According to Boston police, the four incidents date back to 2003, 2005 and 2006.

Sources tell 5 Investigates Cheung works for State Street, the banking giant headquartered in Boston’s Financial District. A spokesperson for the company said on Tuesday morning: “The individual has been immediately suspended pending further investigation.”

The arrest is the result of a new Boston police initiative to revisit cold case rapes. The initiative, funded by a federal grant, pays for sophisticated DNA testing of rape kits that — until now — had not yielded enough DNA to test.

The initiative has also helped bring more modern techniques to the Boston Police Sexual Assault Unit, allowing them to build a spreadsheet of unsolved rapes to look for so-far undetected patterns, for example.

The grant is also paying for Boston police to digitize case files going back to the 1980s and hire a criminal analyst to work with the lab and investigators.

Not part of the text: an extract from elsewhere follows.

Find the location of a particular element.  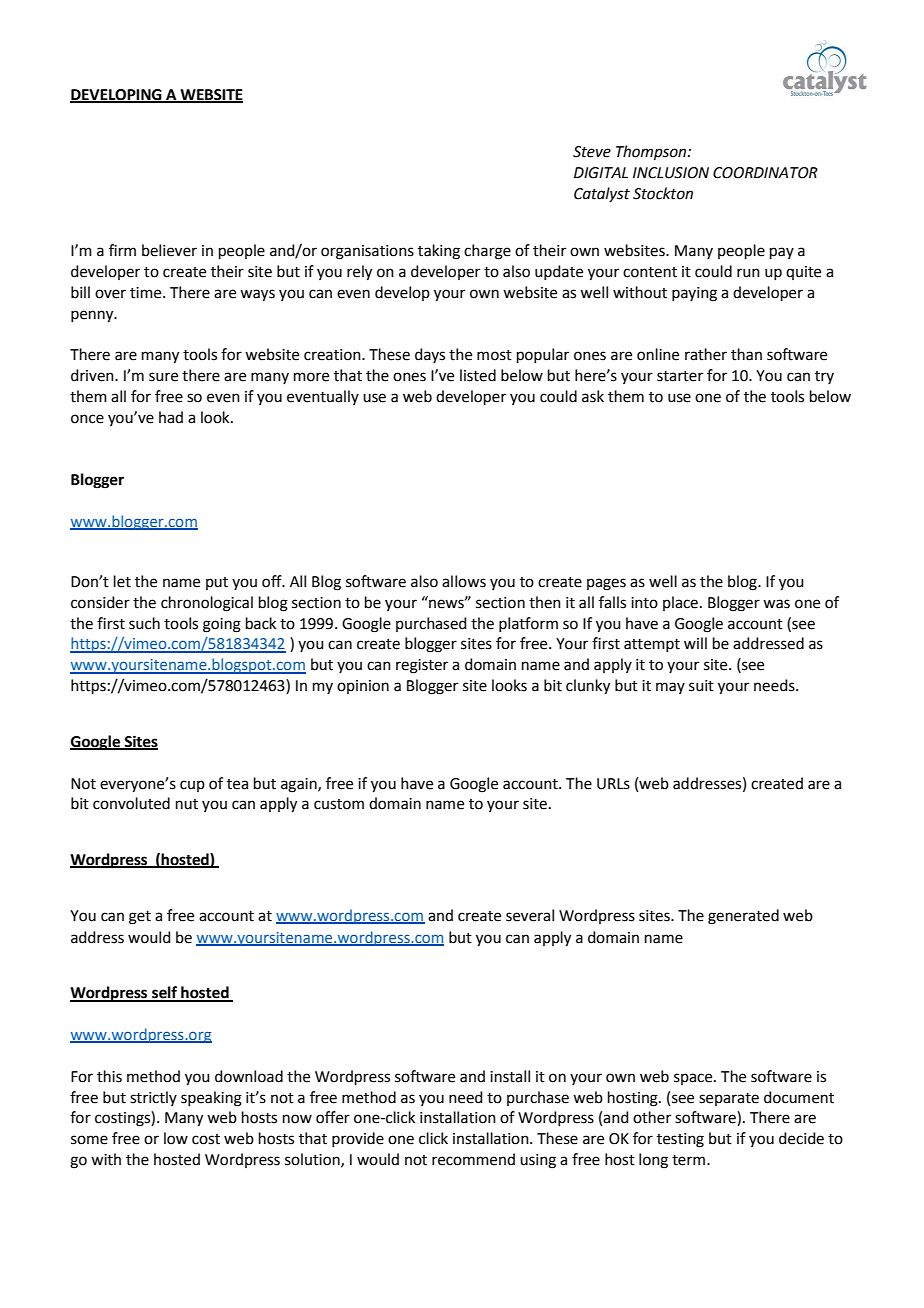

COORDINATOR is located at coordinates (765, 173).
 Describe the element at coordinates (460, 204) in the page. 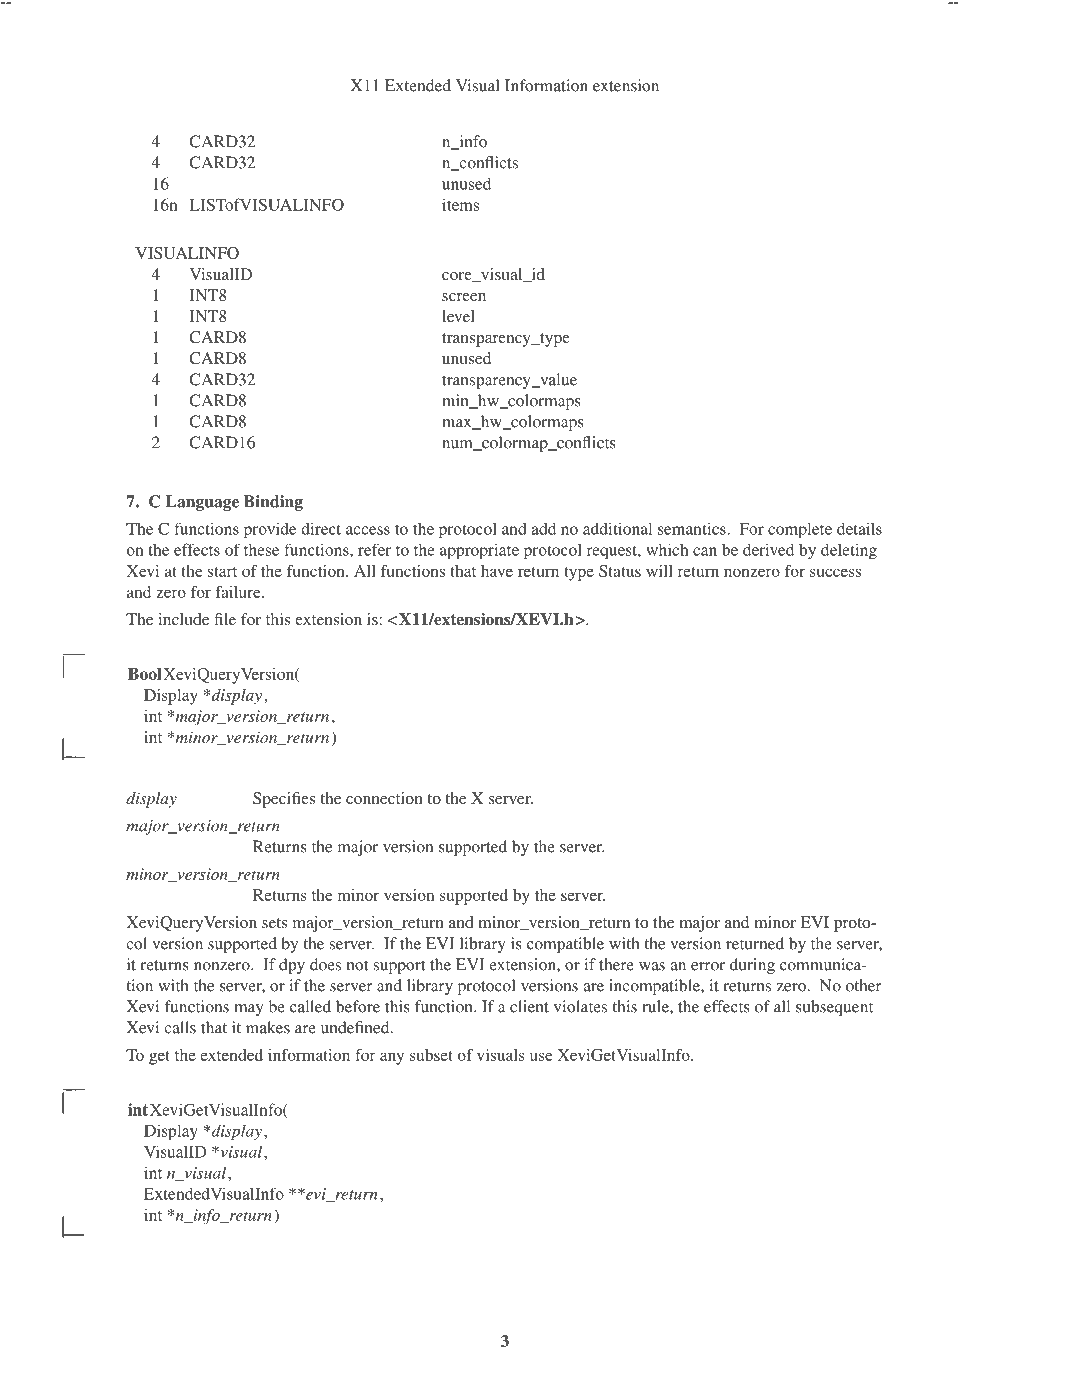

Earlier this summer, 5 Investigates’ Karen Anderson was granted rare access inside the Boston police crime lab, and sat down with the crime lab director, the police lieutenant leading the sex assault unit, and the police department’s director of research and development to talk about the initiative.

“They’re the ones that are going to be sitting down with these detectives and going through these big boxes of evidence,” Maria Cheevers, the research director, said in the interview, referring to the crime analysts. “What are all these other databases out there that we can start looking in and identifying modus operandi and other trends? And if you know who this person is, how do we get them?”

As part of the initiative, Boston police are working to identify unsolved rapes that are linked by an unknown suspect’s DNA. They are also looking through old police databases of cases to find new leads.

Boston police are also hiring a victim’s advocate to work with survivors when their cases are reopened.